■ **Text to read**
- - - -

The Enterprise DBA Mindset as a Practical Problem-solving Approach

In order to keep the demands of the job under control, any DBA needs to automate as many as possible of the suitable tasks that their role demands. What makes a task suitable? How do you judge whether it is worthwhile? Can we take a 'managed', consistent, decision? Joshua Feierman explains the practicalities with a real example.

In a previous article that I wrote here at Simple-Talk, I argued that automation was a crucial part of adopting what I termed the “Enterprise DBA Mindset”. As the series was well received, I thought it might be useful to give a fully thought-out example of the process of automation. We won’t go into great technical depth here; instead I want, in this article, to explain how I apply the procedural framework to evaluate whether automation will be successful and worth-while. I’ll describe this from the beginning of a fully automated solution through to completion.

- - - -

■ **Given information**

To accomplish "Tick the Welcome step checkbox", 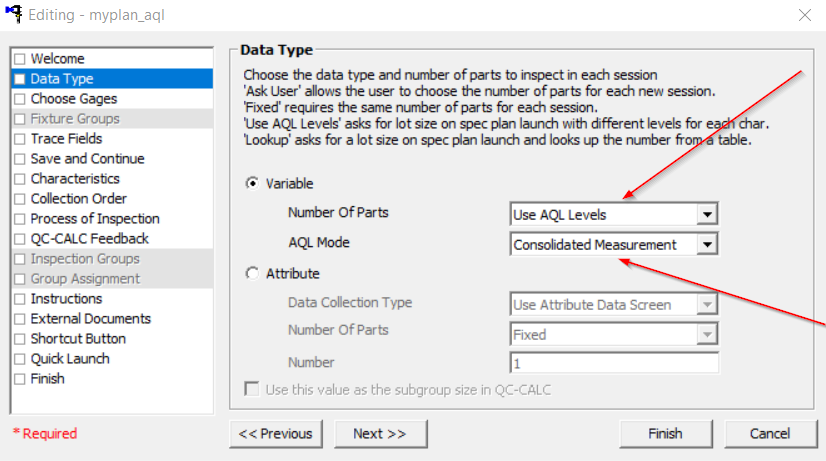I will 20,58.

- - - -

■ **Task requirements**
1 - Output the passage of the Enterprise DBA Mindset article above from "In order to" to "a real example.", copying it word for word.
2 - Answer these questions using the Enterprise DBA Mindset article above.
(a) Who explains the practicalities with a real example?
(b) On what site did the author write the previous article?
(c) According to that previous article, automation was a crucial part of adopting what?

■ **Full answers**
1 -
In order to keep the demands of the job under control, any DBA needs to automate as many as possible of the suitable tasks that their role demands. What makes a task suitable? How do you judge whether it is worthwhile? Can we take a 'managed', consistent, decision? Joshua Feierman explains the practicalities with a real example.

2 -
(a) Joshua Feierman
(b) Simple-Talk
(c) The "Enterprise DBA Mindset"